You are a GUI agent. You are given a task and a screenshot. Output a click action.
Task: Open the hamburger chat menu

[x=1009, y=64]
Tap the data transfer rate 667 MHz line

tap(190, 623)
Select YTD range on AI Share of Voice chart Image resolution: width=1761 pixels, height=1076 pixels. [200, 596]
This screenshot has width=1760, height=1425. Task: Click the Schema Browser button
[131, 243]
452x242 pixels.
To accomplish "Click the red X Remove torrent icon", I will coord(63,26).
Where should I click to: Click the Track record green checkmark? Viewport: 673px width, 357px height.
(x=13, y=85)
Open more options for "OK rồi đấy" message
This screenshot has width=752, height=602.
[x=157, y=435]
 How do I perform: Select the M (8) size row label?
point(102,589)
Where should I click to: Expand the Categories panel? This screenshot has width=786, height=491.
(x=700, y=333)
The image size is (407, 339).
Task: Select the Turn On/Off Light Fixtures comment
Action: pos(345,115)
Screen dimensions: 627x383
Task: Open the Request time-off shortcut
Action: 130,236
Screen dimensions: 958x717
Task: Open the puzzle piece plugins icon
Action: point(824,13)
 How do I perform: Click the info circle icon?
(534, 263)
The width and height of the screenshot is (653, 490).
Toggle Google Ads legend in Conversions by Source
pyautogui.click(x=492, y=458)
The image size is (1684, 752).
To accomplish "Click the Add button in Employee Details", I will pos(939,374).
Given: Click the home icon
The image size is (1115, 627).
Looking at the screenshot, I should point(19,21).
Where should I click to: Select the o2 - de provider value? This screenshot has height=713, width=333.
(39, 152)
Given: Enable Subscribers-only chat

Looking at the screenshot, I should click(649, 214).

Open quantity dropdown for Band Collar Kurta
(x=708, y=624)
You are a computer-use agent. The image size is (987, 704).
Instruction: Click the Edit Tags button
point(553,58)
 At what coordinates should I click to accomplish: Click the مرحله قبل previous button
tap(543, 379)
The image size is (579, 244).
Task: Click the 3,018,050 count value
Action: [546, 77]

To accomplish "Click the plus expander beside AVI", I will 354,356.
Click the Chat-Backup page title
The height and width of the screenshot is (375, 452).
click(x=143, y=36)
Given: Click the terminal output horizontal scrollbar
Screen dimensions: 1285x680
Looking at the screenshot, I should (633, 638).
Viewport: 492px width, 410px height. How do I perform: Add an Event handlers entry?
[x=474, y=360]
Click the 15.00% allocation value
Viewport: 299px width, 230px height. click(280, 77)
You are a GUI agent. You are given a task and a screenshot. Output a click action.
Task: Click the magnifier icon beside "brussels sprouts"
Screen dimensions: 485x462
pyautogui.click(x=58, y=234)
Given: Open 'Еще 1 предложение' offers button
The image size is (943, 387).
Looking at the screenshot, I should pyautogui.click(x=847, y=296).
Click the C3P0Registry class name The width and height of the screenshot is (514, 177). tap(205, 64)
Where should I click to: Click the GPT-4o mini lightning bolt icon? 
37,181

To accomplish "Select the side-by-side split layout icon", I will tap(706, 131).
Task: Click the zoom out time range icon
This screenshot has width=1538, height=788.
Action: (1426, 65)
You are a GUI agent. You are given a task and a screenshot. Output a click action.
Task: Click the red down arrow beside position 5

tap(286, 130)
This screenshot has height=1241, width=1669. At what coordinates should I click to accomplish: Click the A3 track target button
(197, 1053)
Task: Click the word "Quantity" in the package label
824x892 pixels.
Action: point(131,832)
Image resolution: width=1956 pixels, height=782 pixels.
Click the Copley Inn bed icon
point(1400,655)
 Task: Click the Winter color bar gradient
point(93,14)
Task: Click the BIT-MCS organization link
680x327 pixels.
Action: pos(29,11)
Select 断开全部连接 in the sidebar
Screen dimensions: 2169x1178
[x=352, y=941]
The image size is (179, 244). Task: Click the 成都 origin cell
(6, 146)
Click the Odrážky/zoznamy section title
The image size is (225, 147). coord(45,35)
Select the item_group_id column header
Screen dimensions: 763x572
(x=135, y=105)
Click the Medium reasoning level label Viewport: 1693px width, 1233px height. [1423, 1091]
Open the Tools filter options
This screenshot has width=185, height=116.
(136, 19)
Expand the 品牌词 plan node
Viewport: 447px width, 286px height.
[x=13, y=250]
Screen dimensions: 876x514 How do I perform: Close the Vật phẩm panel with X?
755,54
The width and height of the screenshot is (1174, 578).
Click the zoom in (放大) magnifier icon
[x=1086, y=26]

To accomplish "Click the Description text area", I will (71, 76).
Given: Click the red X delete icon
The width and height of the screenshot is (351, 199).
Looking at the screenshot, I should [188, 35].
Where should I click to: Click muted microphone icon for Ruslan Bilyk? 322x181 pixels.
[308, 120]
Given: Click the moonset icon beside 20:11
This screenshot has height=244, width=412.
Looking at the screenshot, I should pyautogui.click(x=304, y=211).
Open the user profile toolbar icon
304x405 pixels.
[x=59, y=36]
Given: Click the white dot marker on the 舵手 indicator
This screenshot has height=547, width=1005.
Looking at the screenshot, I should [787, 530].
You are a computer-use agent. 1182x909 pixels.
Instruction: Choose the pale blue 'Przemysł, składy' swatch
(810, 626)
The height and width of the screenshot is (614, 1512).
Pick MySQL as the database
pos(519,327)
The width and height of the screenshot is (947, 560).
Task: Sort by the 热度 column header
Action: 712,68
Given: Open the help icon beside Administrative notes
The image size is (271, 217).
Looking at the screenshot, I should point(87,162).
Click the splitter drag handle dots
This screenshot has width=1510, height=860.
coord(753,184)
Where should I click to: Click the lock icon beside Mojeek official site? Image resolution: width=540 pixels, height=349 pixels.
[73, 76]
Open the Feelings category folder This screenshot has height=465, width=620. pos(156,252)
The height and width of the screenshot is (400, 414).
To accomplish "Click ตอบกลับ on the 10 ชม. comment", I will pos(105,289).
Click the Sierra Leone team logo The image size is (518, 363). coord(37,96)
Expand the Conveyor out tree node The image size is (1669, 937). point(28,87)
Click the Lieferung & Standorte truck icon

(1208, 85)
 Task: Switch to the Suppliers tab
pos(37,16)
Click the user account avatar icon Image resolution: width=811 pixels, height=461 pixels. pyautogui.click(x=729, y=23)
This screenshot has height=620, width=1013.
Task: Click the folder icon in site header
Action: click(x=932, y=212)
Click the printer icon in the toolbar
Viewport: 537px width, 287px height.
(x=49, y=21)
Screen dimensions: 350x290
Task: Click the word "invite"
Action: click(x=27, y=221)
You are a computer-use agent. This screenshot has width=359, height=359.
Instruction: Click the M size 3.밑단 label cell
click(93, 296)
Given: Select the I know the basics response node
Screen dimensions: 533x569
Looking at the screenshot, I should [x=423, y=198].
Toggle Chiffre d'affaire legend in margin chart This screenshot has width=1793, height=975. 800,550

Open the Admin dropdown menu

EXERCISE DESCRIPTION: Substitute "Query Browser" for "Schema Browser" in the data above and write it out again with nothing else changed.

SOLUTION FOR THIS PROBLEM:
You are a GUI agent. You are given a task and a screenshot. Output a click action.
Task: Open the hamburger chat menu

[x=1009, y=64]
Tap the data transfer rate 667 MHz line

tap(190, 623)
Select YTD range on AI Share of Voice chart Image resolution: width=1761 pixels, height=1076 pixels. [200, 596]
This screenshot has width=1760, height=1425. Task: Click the Query Browser button
[131, 243]
452x242 pixels.
To accomplish "Click the red X Remove torrent icon", I will coord(63,26).
Where should I click to: Click the Track record green checkmark? Viewport: 673px width, 357px height.
(x=13, y=85)
Open more options for "OK rồi đấy" message
This screenshot has width=752, height=602.
[x=157, y=435]
 How do I perform: Select the M (8) size row label?
point(102,589)
Where should I click to: Expand the Categories panel? This screenshot has width=786, height=491.
(x=700, y=333)
The image size is (407, 339).
Task: Select the Turn On/Off Light Fixtures comment
Action: pos(345,115)
Screen dimensions: 627x383
Task: Open the Request time-off shortcut
Action: 130,236
Screen dimensions: 958x717
Task: Open the puzzle piece plugins icon
Action: point(824,13)
 How do I perform: Click the info circle icon?
(534, 263)
The width and height of the screenshot is (653, 490).
Toggle Google Ads legend in Conversions by Source
pyautogui.click(x=492, y=458)
The image size is (1684, 752).
To accomplish "Click the Add button in Employee Details", I will pos(939,374).
Given: Click the home icon
The image size is (1115, 627).
Looking at the screenshot, I should point(19,21).
Where should I click to: Select the o2 - de provider value? This screenshot has height=713, width=333.
(39, 152)
Given: Enable Subscribers-only chat

Looking at the screenshot, I should click(649, 214).

Open quantity dropdown for Band Collar Kurta
(x=708, y=624)
You are a computer-use agent. The image size is (987, 704).
Instruction: Click the Edit Tags button
point(553,58)
 At what coordinates should I click to accomplish: Click the مرحله قبل previous button
tap(543, 379)
The image size is (579, 244).
Task: Click the 3,018,050 count value
Action: [546, 77]

To accomplish "Click the plus expander beside AVI", I will 354,356.
Click the Chat-Backup page title
The height and width of the screenshot is (375, 452).
click(x=143, y=36)
Given: Click the terminal output horizontal scrollbar
Screen dimensions: 1285x680
Looking at the screenshot, I should (633, 638).
Viewport: 492px width, 410px height. How do I perform: Add an Event handlers entry?
[x=474, y=360]
Click the 15.00% allocation value
Viewport: 299px width, 230px height. click(280, 77)
You are a GUI agent. You are given a task and a screenshot. Output a click action.
Task: Click the magnifier icon beside "brussels sprouts"
Screen dimensions: 485x462
pyautogui.click(x=58, y=234)
Given: Open 'Еще 1 предложение' offers button
The image size is (943, 387).
Looking at the screenshot, I should pyautogui.click(x=847, y=296).
Click the C3P0Registry class name The width and height of the screenshot is (514, 177). tap(205, 64)
Where should I click to: Click the GPT-4o mini lightning bolt icon? 
37,181

To accomplish "Select the side-by-side split layout icon", I will tap(706, 131).
Task: Click the zoom out time range icon
This screenshot has width=1538, height=788.
Action: (1426, 65)
You are a GUI agent. You are given a task and a screenshot. Output a click action.
Task: Click the red down arrow beside position 5

tap(286, 130)
This screenshot has height=1241, width=1669. At what coordinates should I click to accomplish: Click the A3 track target button
(197, 1053)
Task: Click the word "Quantity" in the package label
824x892 pixels.
Action: point(131,832)
Image resolution: width=1956 pixels, height=782 pixels.
Click the Copley Inn bed icon
point(1400,655)
 Task: Click the Winter color bar gradient
point(93,14)
Task: Click the BIT-MCS organization link
680x327 pixels.
Action: pos(29,11)
Select 断开全部连接 in the sidebar
Screen dimensions: 2169x1178
[x=352, y=941]
The image size is (179, 244). Task: Click the 成都 origin cell
(6, 146)
Click the Odrážky/zoznamy section title
The image size is (225, 147). coord(45,35)
Select the item_group_id column header
Screen dimensions: 763x572
(x=135, y=105)
Click the Medium reasoning level label Viewport: 1693px width, 1233px height. [1423, 1091]
Open the Tools filter options
This screenshot has width=185, height=116.
(136, 19)
Expand the 品牌词 plan node
Viewport: 447px width, 286px height.
[x=13, y=250]
Screen dimensions: 876x514 How do I perform: Close the Vật phẩm panel with X?
755,54
The width and height of the screenshot is (1174, 578).
Click the zoom in (放大) magnifier icon
[x=1086, y=26]

To accomplish "Click the Description text area", I will (71, 76).
Given: Click the red X delete icon
The width and height of the screenshot is (351, 199).
Looking at the screenshot, I should [188, 35].
Where should I click to: Click muted microphone icon for Ruslan Bilyk? 322x181 pixels.
[308, 120]
Given: Click the moonset icon beside 20:11
This screenshot has height=244, width=412.
Looking at the screenshot, I should pyautogui.click(x=304, y=211).
Open the user profile toolbar icon
304x405 pixels.
[x=59, y=36]
Given: Click the white dot marker on the 舵手 indicator
This screenshot has height=547, width=1005.
Looking at the screenshot, I should [787, 530].
You are a computer-use agent. 1182x909 pixels.
Instruction: Choose the pale blue 'Przemysł, składy' swatch
(810, 626)
The height and width of the screenshot is (614, 1512).
Pick MySQL as the database
pos(519,327)
The width and height of the screenshot is (947, 560).
Task: Sort by the 热度 column header
Action: 712,68
Given: Open the help icon beside Administrative notes
The image size is (271, 217).
Looking at the screenshot, I should point(87,162).
Click the splitter drag handle dots
This screenshot has width=1510, height=860.
coord(753,184)
Where should I click to: Click the lock icon beside Mojeek official site? Image resolution: width=540 pixels, height=349 pixels.
[73, 76]
Open the Feelings category folder This screenshot has height=465, width=620. pos(156,252)
The height and width of the screenshot is (400, 414).
To accomplish "Click ตอบกลับ on the 10 ชม. comment", I will pos(105,289).
Click the Sierra Leone team logo The image size is (518, 363). coord(37,96)
Expand the Conveyor out tree node The image size is (1669, 937). point(28,87)
Click the Lieferung & Standorte truck icon

(1208, 85)
 Task: Switch to the Suppliers tab
pos(37,16)
Click the user account avatar icon Image resolution: width=811 pixels, height=461 pixels. pyautogui.click(x=729, y=23)
This screenshot has height=620, width=1013.
Task: Click the folder icon in site header
Action: click(x=932, y=212)
Click the printer icon in the toolbar
Viewport: 537px width, 287px height.
(x=49, y=21)
Screen dimensions: 350x290
Task: Click the word "invite"
Action: click(x=27, y=221)
You are a computer-use agent. This screenshot has width=359, height=359.
Instruction: Click the M size 3.밑단 label cell
click(93, 296)
Given: Select the I know the basics response node
Screen dimensions: 533x569
Looking at the screenshot, I should [x=423, y=198].
Toggle Chiffre d'affaire legend in margin chart This screenshot has width=1793, height=975. 800,550

Open the Admin dropdown menu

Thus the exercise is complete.